- Task requirements
In the data below, find the line that contains "For every named" and the line that contains "FIT IM INTERNET (890, 170)". Copy both, plus every line between them, exactly.

------------------------

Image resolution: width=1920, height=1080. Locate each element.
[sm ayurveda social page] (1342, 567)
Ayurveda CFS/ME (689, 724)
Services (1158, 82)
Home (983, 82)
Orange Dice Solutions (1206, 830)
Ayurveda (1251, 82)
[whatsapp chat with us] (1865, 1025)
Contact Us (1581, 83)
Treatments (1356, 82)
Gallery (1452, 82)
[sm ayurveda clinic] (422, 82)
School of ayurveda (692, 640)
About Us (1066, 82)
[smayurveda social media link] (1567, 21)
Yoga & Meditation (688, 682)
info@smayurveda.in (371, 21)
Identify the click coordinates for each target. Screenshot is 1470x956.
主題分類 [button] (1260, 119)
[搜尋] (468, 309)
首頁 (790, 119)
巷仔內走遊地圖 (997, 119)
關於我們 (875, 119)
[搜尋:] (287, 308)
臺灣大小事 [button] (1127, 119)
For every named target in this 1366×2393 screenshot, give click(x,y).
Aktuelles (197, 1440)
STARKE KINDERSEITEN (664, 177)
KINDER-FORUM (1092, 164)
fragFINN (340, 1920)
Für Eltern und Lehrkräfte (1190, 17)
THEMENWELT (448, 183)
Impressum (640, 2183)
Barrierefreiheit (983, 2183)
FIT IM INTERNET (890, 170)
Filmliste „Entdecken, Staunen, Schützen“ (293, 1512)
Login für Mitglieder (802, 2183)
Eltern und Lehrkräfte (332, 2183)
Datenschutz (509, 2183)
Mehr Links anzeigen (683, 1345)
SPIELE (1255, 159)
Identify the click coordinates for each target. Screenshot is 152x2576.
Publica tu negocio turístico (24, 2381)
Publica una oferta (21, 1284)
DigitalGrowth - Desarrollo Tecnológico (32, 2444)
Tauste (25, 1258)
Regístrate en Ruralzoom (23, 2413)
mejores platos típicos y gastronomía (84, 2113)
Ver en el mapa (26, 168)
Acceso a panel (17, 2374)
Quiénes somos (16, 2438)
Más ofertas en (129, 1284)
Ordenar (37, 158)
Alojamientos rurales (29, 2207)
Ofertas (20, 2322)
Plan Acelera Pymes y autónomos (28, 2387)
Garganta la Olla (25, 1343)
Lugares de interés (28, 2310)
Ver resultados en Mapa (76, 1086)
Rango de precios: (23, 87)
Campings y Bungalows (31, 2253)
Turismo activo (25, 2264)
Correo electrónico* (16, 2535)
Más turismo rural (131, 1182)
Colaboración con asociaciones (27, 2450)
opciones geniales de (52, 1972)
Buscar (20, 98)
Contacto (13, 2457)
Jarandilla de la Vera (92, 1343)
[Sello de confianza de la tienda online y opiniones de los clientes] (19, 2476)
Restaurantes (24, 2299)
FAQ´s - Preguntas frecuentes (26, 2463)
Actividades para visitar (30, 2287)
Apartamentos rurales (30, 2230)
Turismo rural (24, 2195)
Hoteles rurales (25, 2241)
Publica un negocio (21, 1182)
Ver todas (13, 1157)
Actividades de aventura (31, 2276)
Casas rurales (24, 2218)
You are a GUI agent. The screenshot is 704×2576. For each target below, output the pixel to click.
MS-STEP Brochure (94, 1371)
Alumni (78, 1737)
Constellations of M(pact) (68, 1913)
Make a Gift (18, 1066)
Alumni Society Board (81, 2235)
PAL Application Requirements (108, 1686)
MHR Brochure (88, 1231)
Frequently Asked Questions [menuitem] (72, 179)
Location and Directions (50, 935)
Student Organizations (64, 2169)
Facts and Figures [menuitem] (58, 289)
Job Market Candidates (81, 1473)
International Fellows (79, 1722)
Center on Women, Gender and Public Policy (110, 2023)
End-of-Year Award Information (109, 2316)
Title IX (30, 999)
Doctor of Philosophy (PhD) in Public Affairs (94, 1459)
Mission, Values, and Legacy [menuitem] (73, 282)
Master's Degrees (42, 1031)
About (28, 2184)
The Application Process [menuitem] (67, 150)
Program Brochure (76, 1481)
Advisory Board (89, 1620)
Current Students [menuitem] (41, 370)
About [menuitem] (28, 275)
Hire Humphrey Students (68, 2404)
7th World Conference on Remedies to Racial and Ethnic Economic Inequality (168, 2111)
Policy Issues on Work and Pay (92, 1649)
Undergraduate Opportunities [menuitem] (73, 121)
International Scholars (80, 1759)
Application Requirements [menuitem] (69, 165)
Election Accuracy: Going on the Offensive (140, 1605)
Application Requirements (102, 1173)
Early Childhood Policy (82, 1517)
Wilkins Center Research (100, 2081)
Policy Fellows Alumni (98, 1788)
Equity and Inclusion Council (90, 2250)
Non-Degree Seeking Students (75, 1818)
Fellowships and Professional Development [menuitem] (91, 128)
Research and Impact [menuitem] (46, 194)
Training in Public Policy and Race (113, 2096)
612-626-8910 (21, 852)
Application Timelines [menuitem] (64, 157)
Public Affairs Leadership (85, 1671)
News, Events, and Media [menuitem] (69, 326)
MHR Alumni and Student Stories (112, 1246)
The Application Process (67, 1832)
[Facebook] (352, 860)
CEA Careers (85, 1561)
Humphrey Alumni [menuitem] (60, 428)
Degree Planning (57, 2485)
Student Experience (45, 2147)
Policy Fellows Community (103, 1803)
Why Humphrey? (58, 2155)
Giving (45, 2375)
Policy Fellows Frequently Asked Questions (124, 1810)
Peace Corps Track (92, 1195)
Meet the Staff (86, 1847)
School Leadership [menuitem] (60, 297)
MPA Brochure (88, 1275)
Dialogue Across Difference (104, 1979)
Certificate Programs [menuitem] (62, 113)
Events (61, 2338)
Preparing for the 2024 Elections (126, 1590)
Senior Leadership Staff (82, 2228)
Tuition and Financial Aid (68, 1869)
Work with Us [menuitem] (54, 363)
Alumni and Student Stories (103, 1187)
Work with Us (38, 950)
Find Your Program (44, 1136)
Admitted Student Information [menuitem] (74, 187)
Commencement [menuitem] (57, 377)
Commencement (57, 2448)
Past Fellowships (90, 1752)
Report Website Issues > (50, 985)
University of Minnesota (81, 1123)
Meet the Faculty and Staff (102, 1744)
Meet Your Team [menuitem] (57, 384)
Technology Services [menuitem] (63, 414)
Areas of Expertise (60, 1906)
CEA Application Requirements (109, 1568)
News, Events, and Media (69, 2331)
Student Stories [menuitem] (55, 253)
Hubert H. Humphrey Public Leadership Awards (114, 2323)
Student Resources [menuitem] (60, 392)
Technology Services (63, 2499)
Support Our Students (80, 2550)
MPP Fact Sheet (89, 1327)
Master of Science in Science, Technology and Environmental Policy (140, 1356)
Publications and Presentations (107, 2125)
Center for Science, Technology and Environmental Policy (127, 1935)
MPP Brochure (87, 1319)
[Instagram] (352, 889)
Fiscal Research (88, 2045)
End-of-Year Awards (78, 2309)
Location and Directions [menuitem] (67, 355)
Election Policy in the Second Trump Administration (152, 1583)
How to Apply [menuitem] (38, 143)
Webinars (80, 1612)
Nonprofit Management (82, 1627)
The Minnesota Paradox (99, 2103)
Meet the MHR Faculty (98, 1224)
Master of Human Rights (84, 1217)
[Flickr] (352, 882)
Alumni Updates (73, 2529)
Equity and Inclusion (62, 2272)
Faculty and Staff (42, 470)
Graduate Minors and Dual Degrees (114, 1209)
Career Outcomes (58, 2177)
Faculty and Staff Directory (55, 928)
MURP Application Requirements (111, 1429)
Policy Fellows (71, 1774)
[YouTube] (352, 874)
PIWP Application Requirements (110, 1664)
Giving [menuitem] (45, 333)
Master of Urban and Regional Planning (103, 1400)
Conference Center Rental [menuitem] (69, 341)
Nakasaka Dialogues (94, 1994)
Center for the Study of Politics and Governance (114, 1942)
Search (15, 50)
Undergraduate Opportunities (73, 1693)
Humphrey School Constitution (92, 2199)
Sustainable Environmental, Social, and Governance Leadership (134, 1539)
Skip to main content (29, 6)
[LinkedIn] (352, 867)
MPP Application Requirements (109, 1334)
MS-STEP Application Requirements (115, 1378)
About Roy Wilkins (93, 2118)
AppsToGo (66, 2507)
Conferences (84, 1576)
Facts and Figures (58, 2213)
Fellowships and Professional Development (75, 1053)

------------------------

- Solution to this problem
For every named target in this 1366×2393 screenshot, give click(x,y).
Aktuelles (197, 1440)
STARKE KINDERSEITEN (664, 177)
KINDER-FORUM (1092, 164)
fragFINN (340, 1920)
Für Eltern und Lehrkräfte (1190, 17)
THEMENWELT (448, 183)
Impressum (640, 2183)
Barrierefreiheit (983, 2183)
FIT IM INTERNET (890, 170)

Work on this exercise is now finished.